A história da indústria alimentícia brasileira é marcada pela intensa rivalidade entre duas gigantes originárias do interior de Santa Catarina: a Sadia, fundada em Concórdia em 1944, e a Perdigão, criada em Videira em 1934. Distantes cerca de 120 quilômetros uma da outra, as empresas cresceram em paralelo por décadas, disputando ferozmente o mercado de carnes, especialmente de aves e suínos, e definindo o cenário agroindustrial do país.

Essa competição acirrada se estendeu por anos, com ambas as companhias buscando inovação e expansão. Um dos episódios mais emblemáticos dessa disputa ocorreu nos anos 1970, quando a Perdigão, para contrapor o domínio da Sadia no mercado de perus durante as festas de fim de ano, investiu no desenvolvimento de uma ave diferenciada. O resultado foi o Chester, um frango de maior porte, fruto de melhoramento genético e importação de ovos dos Estados Unidos, que chegou ao mercado em 1982 e revolucionou o consumo natalino.

Apesar da força individual, a conjuntura econômica global, especialmente a crise de 2008, impôs desafios significativos. A Sadia, por exemplo, amargou perdas bilionárias e um endividamento considerável, o que a levou a buscar uma solução junto à sua principal concorrente. Em 19 de maio de 2009, o anúncio oficial da fusão que criaria a Brasil Foods (posteriormente BRF) marcou o fim de uma era de rivalidade e o nascimento de um novo gigante do setor.

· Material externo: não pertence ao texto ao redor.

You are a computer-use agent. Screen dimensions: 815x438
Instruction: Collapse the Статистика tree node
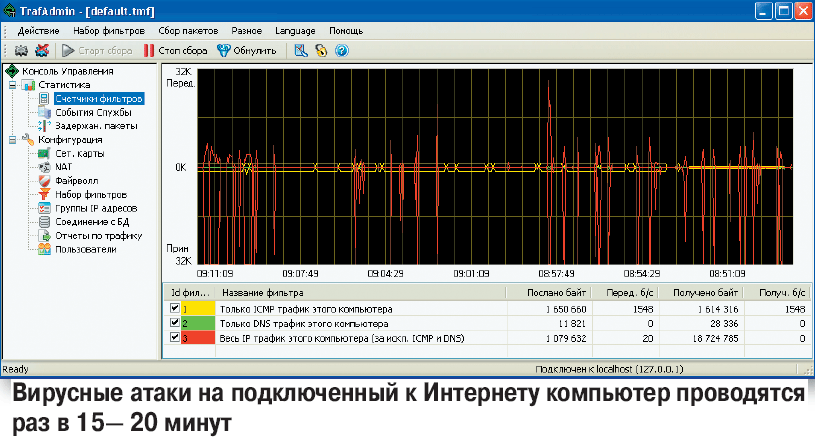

A consolidação das operações deu origem a uma empresa com expressivo número de funcionários, fábricas e faturamento inicial. Contudo, estudos posteriores indicaram que o crescimento da BRF, embora expressivo, foi mais lento em comparação a concorrentes diretos como a JBS. O movimento mais recente e transformador ocorreu em 2025, com a fusão da BRF com a Marfrig, especializada em carne bovina, dando origem à MBRF. Esta nova entidade consolidou-se como um império agroindustrial, com presença em 117 países, receita líquida anual de R$ 164 bilhões e um volume impressionante de alimentos comercializados, demonstrando a capacidade de adaptação e expansão a partir de suas raízes catarinenses.